━━━━━ Dataset
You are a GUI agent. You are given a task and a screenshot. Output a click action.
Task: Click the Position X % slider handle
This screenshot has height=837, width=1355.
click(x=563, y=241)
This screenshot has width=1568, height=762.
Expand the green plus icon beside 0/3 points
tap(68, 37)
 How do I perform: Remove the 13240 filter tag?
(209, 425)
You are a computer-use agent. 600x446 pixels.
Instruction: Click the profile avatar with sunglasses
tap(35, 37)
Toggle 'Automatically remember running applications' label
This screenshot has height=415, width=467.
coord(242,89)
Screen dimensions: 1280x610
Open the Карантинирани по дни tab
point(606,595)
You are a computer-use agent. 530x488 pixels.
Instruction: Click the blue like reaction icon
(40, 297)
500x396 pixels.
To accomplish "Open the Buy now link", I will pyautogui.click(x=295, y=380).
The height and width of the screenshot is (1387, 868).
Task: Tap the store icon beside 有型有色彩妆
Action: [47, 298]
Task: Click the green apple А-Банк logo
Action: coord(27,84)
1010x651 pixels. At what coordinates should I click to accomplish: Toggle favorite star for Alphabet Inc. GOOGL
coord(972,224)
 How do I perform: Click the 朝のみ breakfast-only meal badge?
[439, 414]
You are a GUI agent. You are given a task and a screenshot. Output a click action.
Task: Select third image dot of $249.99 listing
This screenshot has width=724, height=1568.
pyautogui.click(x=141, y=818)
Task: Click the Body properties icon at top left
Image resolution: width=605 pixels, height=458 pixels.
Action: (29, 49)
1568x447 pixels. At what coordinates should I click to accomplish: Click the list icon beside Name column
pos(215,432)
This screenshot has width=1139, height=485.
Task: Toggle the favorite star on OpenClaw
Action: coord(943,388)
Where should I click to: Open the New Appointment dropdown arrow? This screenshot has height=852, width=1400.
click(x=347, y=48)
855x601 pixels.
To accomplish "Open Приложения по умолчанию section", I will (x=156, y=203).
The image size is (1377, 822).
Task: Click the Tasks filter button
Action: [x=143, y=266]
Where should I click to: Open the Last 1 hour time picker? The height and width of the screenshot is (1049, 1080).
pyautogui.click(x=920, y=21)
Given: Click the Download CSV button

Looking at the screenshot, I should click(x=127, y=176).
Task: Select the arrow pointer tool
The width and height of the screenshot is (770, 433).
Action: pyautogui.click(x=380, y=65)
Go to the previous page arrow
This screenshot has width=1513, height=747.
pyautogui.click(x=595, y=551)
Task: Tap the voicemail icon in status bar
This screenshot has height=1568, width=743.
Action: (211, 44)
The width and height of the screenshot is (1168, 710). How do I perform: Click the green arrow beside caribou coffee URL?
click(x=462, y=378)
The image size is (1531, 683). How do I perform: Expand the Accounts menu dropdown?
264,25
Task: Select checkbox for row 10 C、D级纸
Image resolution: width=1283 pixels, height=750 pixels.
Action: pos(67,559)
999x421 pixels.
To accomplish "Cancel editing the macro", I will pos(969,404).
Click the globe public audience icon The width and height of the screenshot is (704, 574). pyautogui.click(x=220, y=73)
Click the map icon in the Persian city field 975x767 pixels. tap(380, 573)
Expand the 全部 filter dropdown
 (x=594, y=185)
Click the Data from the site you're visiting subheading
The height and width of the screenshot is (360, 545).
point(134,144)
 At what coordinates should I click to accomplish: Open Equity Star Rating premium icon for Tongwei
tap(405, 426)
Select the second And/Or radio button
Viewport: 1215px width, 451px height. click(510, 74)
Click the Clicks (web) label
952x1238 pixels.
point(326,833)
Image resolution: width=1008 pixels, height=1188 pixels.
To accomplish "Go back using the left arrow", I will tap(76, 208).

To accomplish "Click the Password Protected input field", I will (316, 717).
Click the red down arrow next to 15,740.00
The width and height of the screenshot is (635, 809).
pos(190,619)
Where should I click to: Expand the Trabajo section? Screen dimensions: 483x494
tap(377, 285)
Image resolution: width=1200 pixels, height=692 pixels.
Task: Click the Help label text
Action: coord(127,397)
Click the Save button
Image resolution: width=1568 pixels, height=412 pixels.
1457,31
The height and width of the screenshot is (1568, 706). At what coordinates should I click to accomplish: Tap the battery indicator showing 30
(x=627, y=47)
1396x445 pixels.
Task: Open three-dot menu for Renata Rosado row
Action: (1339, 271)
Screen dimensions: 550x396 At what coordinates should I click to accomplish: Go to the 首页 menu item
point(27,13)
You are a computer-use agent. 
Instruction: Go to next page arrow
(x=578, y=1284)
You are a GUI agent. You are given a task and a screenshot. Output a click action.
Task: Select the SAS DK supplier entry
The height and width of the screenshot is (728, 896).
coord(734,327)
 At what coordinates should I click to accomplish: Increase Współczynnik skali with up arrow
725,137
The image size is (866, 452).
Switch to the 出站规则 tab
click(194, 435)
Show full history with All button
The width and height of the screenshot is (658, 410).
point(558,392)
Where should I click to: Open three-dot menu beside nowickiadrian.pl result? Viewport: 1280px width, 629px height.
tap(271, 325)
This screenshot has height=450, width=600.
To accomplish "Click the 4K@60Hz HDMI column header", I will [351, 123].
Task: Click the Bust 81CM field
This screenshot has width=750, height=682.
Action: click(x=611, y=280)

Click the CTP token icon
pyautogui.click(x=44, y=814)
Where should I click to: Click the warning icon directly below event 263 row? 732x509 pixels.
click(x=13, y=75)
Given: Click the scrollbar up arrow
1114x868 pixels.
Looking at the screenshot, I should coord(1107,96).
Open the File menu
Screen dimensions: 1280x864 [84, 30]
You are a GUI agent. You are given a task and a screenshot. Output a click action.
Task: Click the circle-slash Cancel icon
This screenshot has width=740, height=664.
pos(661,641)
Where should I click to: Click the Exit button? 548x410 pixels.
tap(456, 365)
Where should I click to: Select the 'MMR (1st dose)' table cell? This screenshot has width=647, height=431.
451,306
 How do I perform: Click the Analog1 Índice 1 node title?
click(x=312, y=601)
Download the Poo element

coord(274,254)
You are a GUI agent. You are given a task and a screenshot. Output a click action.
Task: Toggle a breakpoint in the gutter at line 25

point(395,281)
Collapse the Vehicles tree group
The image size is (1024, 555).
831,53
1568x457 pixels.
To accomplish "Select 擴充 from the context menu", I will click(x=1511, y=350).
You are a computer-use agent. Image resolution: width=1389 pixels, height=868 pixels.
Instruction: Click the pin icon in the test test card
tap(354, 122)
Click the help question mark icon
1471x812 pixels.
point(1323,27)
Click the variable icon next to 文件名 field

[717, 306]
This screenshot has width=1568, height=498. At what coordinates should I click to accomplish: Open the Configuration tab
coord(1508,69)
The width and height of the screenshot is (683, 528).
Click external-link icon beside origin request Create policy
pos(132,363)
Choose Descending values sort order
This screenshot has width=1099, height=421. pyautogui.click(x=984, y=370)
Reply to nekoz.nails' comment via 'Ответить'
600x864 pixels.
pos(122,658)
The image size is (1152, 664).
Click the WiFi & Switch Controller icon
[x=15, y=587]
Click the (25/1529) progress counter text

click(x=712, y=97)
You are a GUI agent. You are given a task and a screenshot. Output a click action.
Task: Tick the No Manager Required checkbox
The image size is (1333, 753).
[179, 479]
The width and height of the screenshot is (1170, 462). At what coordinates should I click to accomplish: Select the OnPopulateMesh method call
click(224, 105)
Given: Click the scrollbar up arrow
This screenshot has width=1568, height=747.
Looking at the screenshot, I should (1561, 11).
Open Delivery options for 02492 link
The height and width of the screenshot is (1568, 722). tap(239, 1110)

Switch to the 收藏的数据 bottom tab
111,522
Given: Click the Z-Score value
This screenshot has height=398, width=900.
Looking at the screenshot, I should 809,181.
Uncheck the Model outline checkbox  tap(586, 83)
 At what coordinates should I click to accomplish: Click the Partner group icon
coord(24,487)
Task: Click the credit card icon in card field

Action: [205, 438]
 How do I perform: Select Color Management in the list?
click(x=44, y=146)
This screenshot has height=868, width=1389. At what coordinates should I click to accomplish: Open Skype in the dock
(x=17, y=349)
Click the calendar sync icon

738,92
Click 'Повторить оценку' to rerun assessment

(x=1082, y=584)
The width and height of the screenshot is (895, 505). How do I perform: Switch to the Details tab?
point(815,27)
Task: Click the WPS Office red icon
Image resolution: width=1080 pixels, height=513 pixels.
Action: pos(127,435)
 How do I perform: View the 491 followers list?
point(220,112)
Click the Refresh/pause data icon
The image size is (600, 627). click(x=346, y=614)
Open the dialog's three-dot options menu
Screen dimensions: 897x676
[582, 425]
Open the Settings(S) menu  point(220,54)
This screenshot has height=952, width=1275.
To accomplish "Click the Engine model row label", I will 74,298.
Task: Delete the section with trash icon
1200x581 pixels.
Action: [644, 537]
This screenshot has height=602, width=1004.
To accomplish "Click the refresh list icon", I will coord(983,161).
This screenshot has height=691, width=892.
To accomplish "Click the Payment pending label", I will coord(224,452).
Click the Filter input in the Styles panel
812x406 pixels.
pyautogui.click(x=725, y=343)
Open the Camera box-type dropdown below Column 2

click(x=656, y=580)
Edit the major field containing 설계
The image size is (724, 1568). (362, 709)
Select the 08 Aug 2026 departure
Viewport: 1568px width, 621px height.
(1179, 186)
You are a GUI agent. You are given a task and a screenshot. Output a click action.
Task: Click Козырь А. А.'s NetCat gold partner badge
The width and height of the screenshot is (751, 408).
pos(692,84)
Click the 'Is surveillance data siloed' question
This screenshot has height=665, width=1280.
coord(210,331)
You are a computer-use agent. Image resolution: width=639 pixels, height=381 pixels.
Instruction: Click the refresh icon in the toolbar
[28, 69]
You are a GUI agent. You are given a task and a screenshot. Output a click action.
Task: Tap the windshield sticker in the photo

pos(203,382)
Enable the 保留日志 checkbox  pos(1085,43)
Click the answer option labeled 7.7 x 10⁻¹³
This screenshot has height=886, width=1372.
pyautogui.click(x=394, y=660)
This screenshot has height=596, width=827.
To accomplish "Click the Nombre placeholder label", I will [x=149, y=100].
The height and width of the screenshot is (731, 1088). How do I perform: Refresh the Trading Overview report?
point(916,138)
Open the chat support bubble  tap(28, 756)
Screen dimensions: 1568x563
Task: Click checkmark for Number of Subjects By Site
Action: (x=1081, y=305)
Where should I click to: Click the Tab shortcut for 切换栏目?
━━━━━━━━━━
Extract exactly and only the lines above from the line containing "This screenshot has width=1568, height=762." through the line containing "Task: Select the arrow pointer tool", both end lines included.

This screenshot has width=1568, height=762.
Expand the green plus icon beside 0/3 points
tap(68, 37)
 How do I perform: Remove the 13240 filter tag?
(209, 425)
You are a computer-use agent. 600x446 pixels.
Instruction: Click the profile avatar with sunglasses
tap(35, 37)
Toggle 'Automatically remember running applications' label
This screenshot has height=415, width=467.
coord(242,89)
Screen dimensions: 1280x610
Open the Карантинирани по дни tab
point(606,595)
You are a computer-use agent. 530x488 pixels.
Instruction: Click the blue like reaction icon
(40, 297)
500x396 pixels.
To accomplish "Open the Buy now link", I will pyautogui.click(x=295, y=380).
The height and width of the screenshot is (1387, 868).
Task: Tap the store icon beside 有型有色彩妆
Action: [47, 298]
Task: Click the green apple А-Банк logo
Action: coord(27,84)
1010x651 pixels. At what coordinates should I click to accomplish: Toggle favorite star for Alphabet Inc. GOOGL
coord(972,224)
 How do I perform: Click the 朝のみ breakfast-only meal badge?
[439, 414]
You are a GUI agent. You are given a task and a screenshot. Output a click action.
Task: Select third image dot of $249.99 listing
This screenshot has width=724, height=1568.
pyautogui.click(x=141, y=818)
Task: Click the Body properties icon at top left
Image resolution: width=605 pixels, height=458 pixels.
Action: (29, 49)
1568x447 pixels. At what coordinates should I click to accomplish: Click the list icon beside Name column
pos(215,432)
This screenshot has width=1139, height=485.
Task: Toggle the favorite star on OpenClaw
Action: coord(943,388)
Where should I click to: Open the New Appointment dropdown arrow? This screenshot has height=852, width=1400.
click(x=347, y=48)
855x601 pixels.
To accomplish "Open Приложения по умолчанию section", I will (x=156, y=203).
The image size is (1377, 822).
Task: Click the Tasks filter button
Action: [x=143, y=266]
Where should I click to: Open the Last 1 hour time picker? The height and width of the screenshot is (1049, 1080).
pyautogui.click(x=920, y=21)
Given: Click the Download CSV button

Looking at the screenshot, I should click(x=127, y=176).
Task: Select the arrow pointer tool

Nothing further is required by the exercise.